I blame the first one on needing to pick up an elective class in my last semester of college. I chose an auto mechanics class for women.

The class unraveled the mysteries of internal combustion and banished all ideas of needing to replace lug nut valves on my car. Amazing class.

One of our projects was learning how to change the oil on our cars. It’s not that hard to do. Really.

Something that helps is having the right tools, which I didn’t have and didn’t want to spring big bucks for. So I made do.

Making do is a key element in too many of my stories, I’ve noticed.

But I digress.

I had a pipe wrench to loosen the oil pan drain plug. I clamped the wrench on the drain plug  and then hammered the handle with whatever I could find. A hammer. A lead pipe. A big rock.

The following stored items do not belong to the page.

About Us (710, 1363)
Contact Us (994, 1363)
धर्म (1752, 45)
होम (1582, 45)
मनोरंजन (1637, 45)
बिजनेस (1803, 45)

The wrench was beginning to move as the drain plug loosened. And then something happened.

“Something happened” could be my motto, now that I think about it…

But the wrench popped loose and bounced off my cheek. I could feel something warm below my eye and assumed I had knocked loose a contact lens.

So I made my way into the house to retrieve the lens.

Um, no, the lens was fine. But I had a one-inch gash from the errant wrench.

And the next day I had a Nike-swoosh-quality black eye.

I’d love to tell you that I learned not to make do. Or not use the wrong tool.

But my absolute best solution to this problem was when I married a top-quality mechanic who never let me change the oil again.